Problem description —
How many lines of these entries include the string "accomplish"? State the number alone.
<<<<
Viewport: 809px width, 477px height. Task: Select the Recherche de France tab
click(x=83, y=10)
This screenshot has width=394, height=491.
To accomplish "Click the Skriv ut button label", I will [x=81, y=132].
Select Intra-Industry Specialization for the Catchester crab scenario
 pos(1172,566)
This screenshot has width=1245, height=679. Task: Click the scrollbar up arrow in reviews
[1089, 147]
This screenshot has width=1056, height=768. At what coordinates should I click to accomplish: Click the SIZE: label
>>>>
<<<<
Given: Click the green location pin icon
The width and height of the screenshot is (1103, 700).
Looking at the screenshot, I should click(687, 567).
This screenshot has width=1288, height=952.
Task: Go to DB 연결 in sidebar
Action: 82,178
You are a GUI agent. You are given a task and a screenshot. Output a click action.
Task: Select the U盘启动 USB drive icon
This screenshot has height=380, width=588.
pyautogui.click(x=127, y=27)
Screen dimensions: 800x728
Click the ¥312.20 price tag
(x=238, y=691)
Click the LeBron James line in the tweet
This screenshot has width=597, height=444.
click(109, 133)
>>>>
Completed task —
2